● Set problem
Put the lines below into a JSON list of strings, one string per line and no blank lines. Leave out the pictures.

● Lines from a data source
□ □ □
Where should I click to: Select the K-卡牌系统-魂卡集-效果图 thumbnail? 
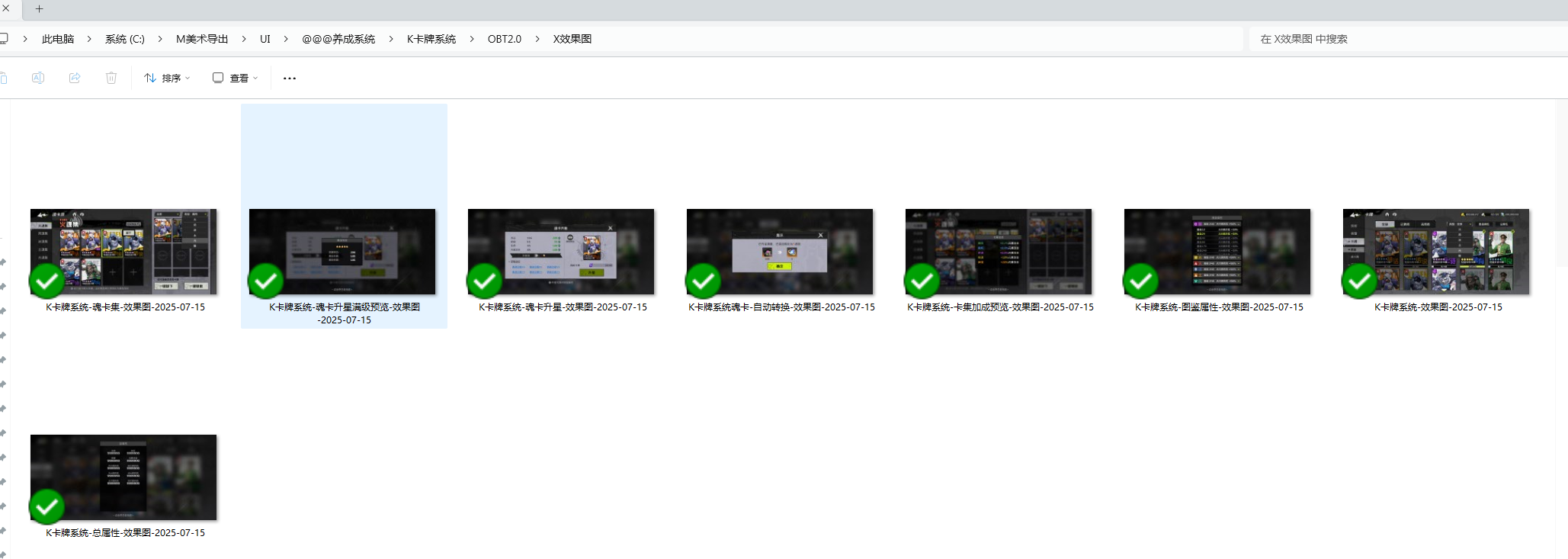[123, 252]
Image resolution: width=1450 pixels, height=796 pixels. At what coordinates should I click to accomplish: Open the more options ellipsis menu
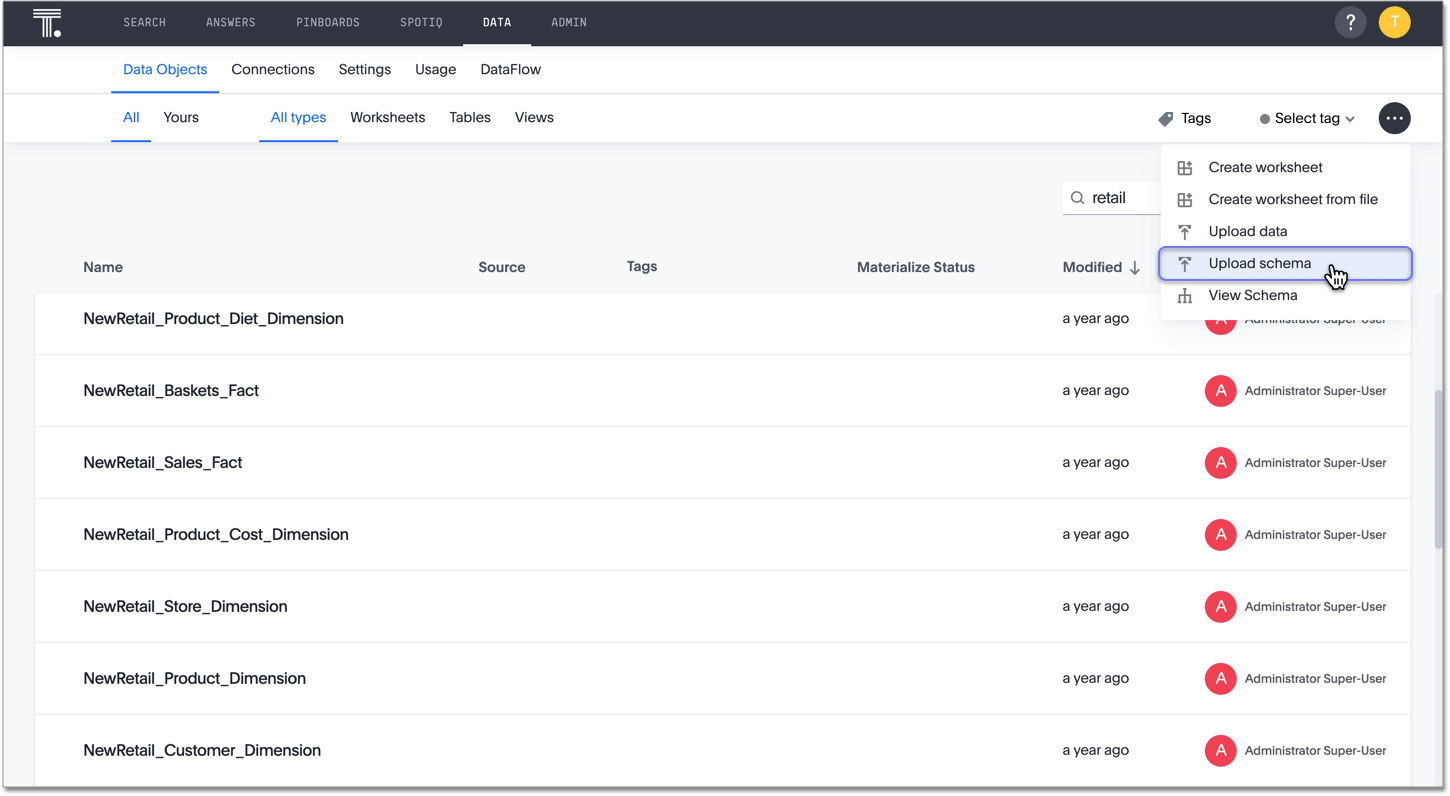pos(1394,118)
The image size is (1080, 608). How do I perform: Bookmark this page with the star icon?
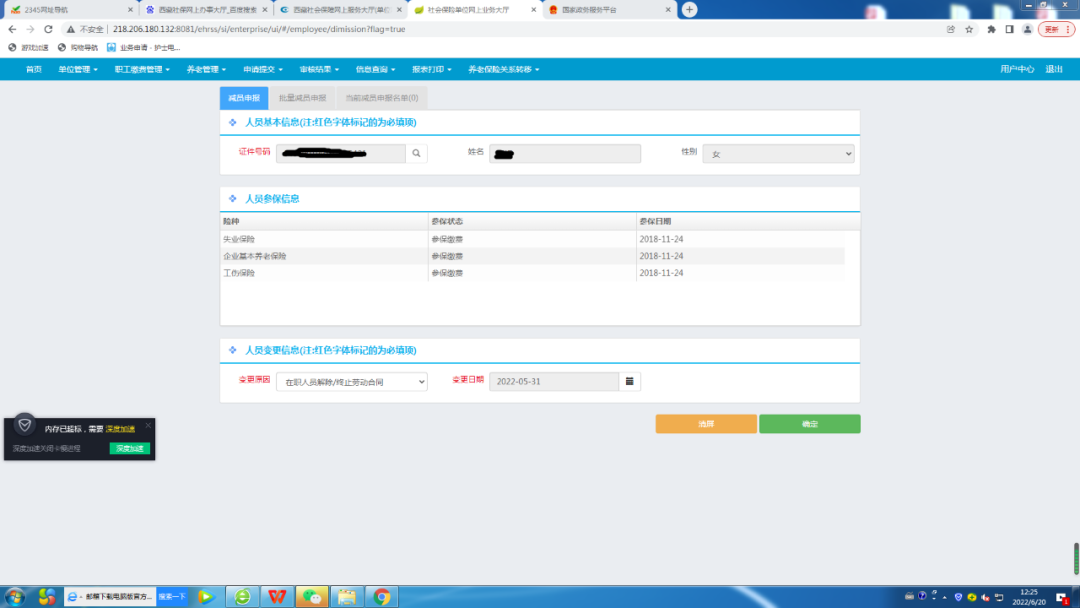click(969, 29)
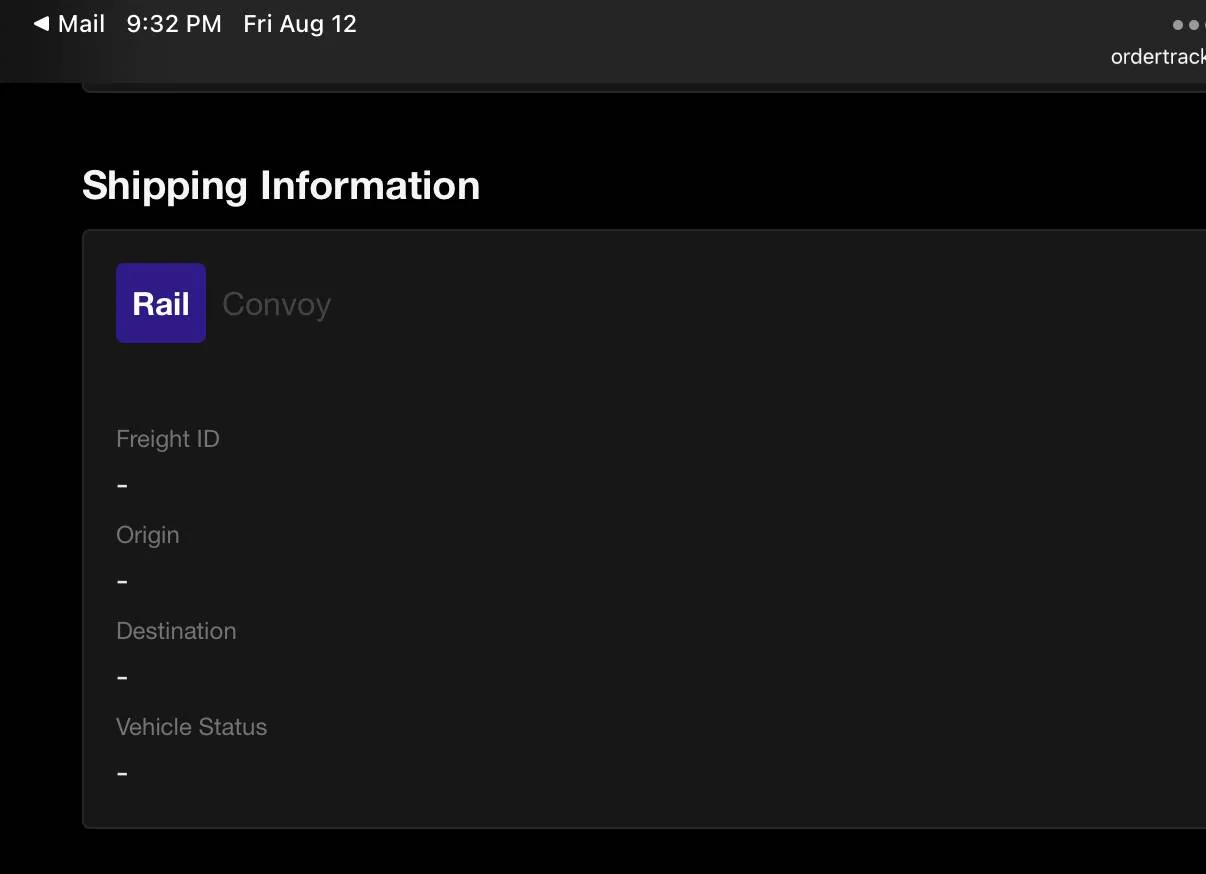Switch to the Convoy tab
1206x874 pixels.
coord(276,304)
□ □ □
● Response below
[
  "Where should I click to: Select the K-卡牌系统-魂卡集-效果图 thumbnail? ",
  "[123, 252]",
  "Image resolution: width=1450 pixels, height=796 pixels. At what coordinates should I click to accomplish: Open the more options ellipsis menu",
  "pos(1394,118)",
  "The image size is (1080, 608). How do I perform: Bookmark this page with the star icon?",
  "click(969, 29)",
  "Switch to the Convoy tab",
  "1206x874 pixels.",
  "coord(276,304)"
]